Give each record below again, without a single difference.

BEGIN Task data

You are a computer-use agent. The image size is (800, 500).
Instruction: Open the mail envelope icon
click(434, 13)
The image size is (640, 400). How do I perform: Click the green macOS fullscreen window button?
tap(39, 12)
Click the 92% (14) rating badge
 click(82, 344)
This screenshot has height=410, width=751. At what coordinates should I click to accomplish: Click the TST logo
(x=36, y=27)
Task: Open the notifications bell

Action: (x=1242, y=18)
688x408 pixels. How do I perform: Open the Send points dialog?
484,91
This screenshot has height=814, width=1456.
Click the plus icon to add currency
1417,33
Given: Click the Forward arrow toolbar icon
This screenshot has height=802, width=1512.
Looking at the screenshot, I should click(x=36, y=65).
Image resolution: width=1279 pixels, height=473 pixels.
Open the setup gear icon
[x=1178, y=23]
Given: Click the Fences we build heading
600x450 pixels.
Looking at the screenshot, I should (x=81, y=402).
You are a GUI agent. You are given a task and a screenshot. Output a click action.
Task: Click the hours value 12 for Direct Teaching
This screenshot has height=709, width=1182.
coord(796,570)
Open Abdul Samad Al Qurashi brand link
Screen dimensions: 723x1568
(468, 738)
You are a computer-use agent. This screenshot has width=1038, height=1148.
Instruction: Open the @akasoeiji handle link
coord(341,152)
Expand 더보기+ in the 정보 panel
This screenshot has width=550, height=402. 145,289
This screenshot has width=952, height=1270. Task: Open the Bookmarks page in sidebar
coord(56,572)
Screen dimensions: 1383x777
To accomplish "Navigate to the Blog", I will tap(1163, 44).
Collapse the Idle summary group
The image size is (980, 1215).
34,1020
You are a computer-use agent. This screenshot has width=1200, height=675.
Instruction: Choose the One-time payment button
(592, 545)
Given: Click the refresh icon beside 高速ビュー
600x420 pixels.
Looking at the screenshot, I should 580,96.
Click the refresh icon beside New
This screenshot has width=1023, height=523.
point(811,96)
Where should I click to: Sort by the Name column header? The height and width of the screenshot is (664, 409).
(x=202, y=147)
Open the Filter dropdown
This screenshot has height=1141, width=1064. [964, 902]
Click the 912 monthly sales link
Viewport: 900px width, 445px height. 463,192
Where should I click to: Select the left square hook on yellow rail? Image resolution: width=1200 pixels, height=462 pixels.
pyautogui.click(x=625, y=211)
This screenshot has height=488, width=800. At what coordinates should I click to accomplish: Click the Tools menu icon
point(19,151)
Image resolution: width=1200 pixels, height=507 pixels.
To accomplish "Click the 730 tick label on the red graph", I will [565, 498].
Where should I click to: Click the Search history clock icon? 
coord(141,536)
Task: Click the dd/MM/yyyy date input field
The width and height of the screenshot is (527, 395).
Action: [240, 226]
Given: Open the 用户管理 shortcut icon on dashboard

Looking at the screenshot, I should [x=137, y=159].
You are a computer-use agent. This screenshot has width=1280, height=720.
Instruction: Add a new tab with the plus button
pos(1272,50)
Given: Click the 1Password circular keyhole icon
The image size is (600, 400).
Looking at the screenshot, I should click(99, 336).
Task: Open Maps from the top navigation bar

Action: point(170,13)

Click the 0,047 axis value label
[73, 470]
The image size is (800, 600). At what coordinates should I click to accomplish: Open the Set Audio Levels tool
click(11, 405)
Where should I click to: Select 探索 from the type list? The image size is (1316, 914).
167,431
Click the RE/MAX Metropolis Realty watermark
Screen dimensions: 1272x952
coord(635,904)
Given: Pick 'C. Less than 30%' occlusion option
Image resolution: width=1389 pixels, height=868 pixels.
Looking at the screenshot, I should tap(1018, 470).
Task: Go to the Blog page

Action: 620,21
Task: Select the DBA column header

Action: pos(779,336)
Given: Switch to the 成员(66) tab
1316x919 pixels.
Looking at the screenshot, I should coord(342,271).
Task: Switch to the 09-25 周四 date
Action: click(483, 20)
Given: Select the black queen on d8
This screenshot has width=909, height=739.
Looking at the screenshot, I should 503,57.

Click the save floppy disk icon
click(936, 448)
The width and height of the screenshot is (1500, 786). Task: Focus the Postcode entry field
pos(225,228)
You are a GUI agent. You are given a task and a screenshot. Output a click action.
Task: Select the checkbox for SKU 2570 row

END Task data

Exercise answer.
You are a computer-use agent. The image size is (800, 500).
Instruction: Open the mail envelope icon
click(434, 13)
The image size is (640, 400). How do I perform: Click the green macOS fullscreen window button?
tap(39, 12)
Click the 92% (14) rating badge
 click(82, 344)
This screenshot has height=410, width=751. At what coordinates should I click to accomplish: Click the TST logo
(x=36, y=27)
Task: Open the notifications bell

Action: (x=1242, y=18)
688x408 pixels. How do I perform: Open the Send points dialog?
484,91
This screenshot has height=814, width=1456.
Click the plus icon to add currency
1417,33
Given: Click the Forward arrow toolbar icon
This screenshot has height=802, width=1512.
Looking at the screenshot, I should click(x=36, y=65).
Image resolution: width=1279 pixels, height=473 pixels.
Open the setup gear icon
[x=1178, y=23]
Given: Click the Fences we build heading
600x450 pixels.
Looking at the screenshot, I should (x=81, y=402).
You are a GUI agent. You are given a task and a screenshot. Output a click action.
Task: Click the hours value 12 for Direct Teaching
This screenshot has height=709, width=1182.
coord(796,570)
Open Abdul Samad Al Qurashi brand link
Screen dimensions: 723x1568
(468, 738)
You are a computer-use agent. This screenshot has width=1038, height=1148.
Instruction: Open the @akasoeiji handle link
coord(341,152)
Expand 더보기+ in the 정보 panel
This screenshot has width=550, height=402. 145,289
This screenshot has width=952, height=1270. Task: Open the Bookmarks page in sidebar
coord(56,572)
Screen dimensions: 1383x777
To accomplish "Navigate to the Blog", I will tap(1163, 44).
Collapse the Idle summary group
The image size is (980, 1215).
34,1020
You are a computer-use agent. This screenshot has width=1200, height=675.
Instruction: Choose the One-time payment button
(592, 545)
Given: Click the refresh icon beside 高速ビュー
600x420 pixels.
Looking at the screenshot, I should 580,96.
Click the refresh icon beside New
This screenshot has width=1023, height=523.
point(811,96)
Where should I click to: Sort by the Name column header? The height and width of the screenshot is (664, 409).
(x=202, y=147)
Open the Filter dropdown
This screenshot has height=1141, width=1064. [964, 902]
Click the 912 monthly sales link
Viewport: 900px width, 445px height. 463,192
Where should I click to: Select the left square hook on yellow rail? Image resolution: width=1200 pixels, height=462 pixels.
pyautogui.click(x=625, y=211)
This screenshot has height=488, width=800. At what coordinates should I click to accomplish: Click the Tools menu icon
point(19,151)
Image resolution: width=1200 pixels, height=507 pixels.
To accomplish "Click the 730 tick label on the red graph", I will [565, 498].
Where should I click to: Click the Search history clock icon? 
coord(141,536)
Task: Click the dd/MM/yyyy date input field
The width and height of the screenshot is (527, 395).
Action: [240, 226]
Given: Open the 用户管理 shortcut icon on dashboard

Looking at the screenshot, I should [x=137, y=159].
You are a computer-use agent. This screenshot has width=1280, height=720.
Instruction: Add a new tab with the plus button
pos(1272,50)
Given: Click the 1Password circular keyhole icon
The image size is (600, 400).
Looking at the screenshot, I should click(99, 336).
Task: Open Maps from the top navigation bar

Action: point(170,13)

Click the 0,047 axis value label
[73, 470]
The image size is (800, 600). At what coordinates should I click to accomplish: Open the Set Audio Levels tool
click(11, 405)
Where should I click to: Select 探索 from the type list? The image size is (1316, 914).
167,431
Click the RE/MAX Metropolis Realty watermark
Screen dimensions: 1272x952
coord(635,904)
Given: Pick 'C. Less than 30%' occlusion option
Image resolution: width=1389 pixels, height=868 pixels.
Looking at the screenshot, I should tap(1018, 470).
Task: Go to the Blog page

Action: 620,21
Task: Select the DBA column header

Action: pos(779,336)
Given: Switch to the 成员(66) tab
1316x919 pixels.
Looking at the screenshot, I should coord(342,271).
Task: Switch to the 09-25 周四 date
Action: click(483, 20)
Given: Select the black queen on d8
This screenshot has width=909, height=739.
Looking at the screenshot, I should 503,57.

Click the save floppy disk icon
click(936, 448)
The width and height of the screenshot is (1500, 786). Task: Focus the Postcode entry field
pos(225,228)
You are a GUI agent. You are given a task and a screenshot. Output a click action.
Task: Select the checkbox for SKU 2570 row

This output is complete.